Kravchenko was an honorary member of the International Charitable Foundation "Spiritual Heritage" (Kyiv) and an accredited correspondent of the newspaper "The Free Thought." He was awarded diplomas and medals from the Australian Federation of Ukrainian Organisations, from the Union for the Liberation of Ukraine, the Gold Medal "For Patronage" of the International Charitable Foundation "Ukrainian House" (Kyiv), others from the International Charitable Foundation "Spiritual Heritage" and the Ukrainian Orthodox Church Certificate of Merit in Australia, Ukrainian Community Sydney.

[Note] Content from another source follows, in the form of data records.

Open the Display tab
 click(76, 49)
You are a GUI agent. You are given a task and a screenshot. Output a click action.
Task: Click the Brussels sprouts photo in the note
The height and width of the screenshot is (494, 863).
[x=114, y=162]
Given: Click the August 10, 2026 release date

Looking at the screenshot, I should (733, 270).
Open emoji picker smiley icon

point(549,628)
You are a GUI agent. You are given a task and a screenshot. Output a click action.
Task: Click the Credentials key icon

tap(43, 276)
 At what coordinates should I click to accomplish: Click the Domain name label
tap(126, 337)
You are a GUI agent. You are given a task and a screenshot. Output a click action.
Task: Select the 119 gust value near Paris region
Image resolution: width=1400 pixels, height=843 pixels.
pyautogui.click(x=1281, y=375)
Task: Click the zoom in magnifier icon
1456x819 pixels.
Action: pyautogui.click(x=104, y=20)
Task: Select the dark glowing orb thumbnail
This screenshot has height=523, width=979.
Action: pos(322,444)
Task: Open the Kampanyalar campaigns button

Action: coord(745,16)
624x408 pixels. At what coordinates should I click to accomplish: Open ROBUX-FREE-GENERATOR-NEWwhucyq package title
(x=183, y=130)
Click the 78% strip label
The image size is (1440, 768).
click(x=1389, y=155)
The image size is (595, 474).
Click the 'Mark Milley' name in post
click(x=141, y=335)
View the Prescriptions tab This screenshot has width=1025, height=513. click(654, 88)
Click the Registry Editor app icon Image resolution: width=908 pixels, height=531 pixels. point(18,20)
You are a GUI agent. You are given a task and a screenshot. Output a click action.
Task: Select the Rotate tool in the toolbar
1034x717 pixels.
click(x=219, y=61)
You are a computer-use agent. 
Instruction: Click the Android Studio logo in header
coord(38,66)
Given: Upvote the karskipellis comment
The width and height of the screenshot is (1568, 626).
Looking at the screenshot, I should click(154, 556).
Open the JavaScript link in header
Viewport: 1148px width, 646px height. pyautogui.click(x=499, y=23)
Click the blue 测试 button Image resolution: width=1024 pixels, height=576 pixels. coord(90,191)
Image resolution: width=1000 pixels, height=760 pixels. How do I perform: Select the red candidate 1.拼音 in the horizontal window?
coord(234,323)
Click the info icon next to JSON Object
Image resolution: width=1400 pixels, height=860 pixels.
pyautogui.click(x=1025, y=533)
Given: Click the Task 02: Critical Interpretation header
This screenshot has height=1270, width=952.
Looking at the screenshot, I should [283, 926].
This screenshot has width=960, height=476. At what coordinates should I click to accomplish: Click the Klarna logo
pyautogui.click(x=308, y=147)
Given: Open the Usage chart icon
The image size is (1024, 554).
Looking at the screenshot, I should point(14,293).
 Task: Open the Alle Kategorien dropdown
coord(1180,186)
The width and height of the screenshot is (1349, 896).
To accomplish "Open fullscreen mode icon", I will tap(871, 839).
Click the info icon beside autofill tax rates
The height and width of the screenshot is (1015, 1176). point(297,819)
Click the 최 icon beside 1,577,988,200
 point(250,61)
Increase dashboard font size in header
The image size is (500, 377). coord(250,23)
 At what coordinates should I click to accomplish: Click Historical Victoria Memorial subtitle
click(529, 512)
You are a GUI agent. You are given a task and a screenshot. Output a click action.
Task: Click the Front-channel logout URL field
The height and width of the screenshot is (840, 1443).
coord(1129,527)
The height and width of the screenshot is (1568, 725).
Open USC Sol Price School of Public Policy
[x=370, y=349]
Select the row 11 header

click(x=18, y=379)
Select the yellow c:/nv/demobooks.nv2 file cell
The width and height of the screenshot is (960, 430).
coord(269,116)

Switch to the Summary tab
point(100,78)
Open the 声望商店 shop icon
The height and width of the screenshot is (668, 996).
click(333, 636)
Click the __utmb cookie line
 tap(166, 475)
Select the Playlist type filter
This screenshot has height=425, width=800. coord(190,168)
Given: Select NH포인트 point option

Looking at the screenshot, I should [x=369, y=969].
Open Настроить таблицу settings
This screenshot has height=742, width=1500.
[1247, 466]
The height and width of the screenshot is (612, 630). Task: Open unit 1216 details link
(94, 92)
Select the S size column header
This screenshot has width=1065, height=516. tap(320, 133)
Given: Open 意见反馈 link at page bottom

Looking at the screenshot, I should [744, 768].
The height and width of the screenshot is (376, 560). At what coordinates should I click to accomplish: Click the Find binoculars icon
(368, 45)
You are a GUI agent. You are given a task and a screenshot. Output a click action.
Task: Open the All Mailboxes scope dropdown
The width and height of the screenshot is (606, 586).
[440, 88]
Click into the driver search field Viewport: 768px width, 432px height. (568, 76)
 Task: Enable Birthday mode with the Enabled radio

In 1996 he organized an exhibition in Kyiv dedicated to the 150th anniversary of Nicholas Miklouho-Maclay and initiated the issuance of a postage stamp by Ukrposhta dedicated to the 150th anniversary of Nicholas Miklouho-Maclay. In 1998, thanks to his efforts, Ukrposhta issued a postage stamp dedicated to the 50th anniversary of the Ukrainian settlement in Australia. In 2000, he organized the arrival of a delegation of the Kyiv City Council to establish cultural relations between the cities of Kyiv and Sydney and to bring a sculpture-monument "Shevchenko's Dumas" as a gift to Ukrainians in Sydney from Ukraine.

He was awarded the Diploma of the Ministry of Culture and Arts of Ukraine (2003).

== Sources and further reading ==
- Винниченко Ігор. Кравченко Петро Митрофанович // Енциклопедія історії України : у 10 т. / редкол.: В. А. Смолій (голова) та ін.; Інститут історії України НАН України. — К. : Наукова думка, 2009. — Т. 5 : Кон — Кю. — С. 274. — 560 с. : іл. — ISBN 966-00-0632-2.
- Рудаков Микола. Щоб не порвалась історії нитка... // Урядовий кур'єр: газета.1999,15 липня. С.16
- Рудаков Микола. Українці діаспори дарують. // Урядовий кур'єр: газета.2001,13 квітня. С.16
- Наказ Міністерства культури і мистецтв України No. 485-к від 17.07.2003 р.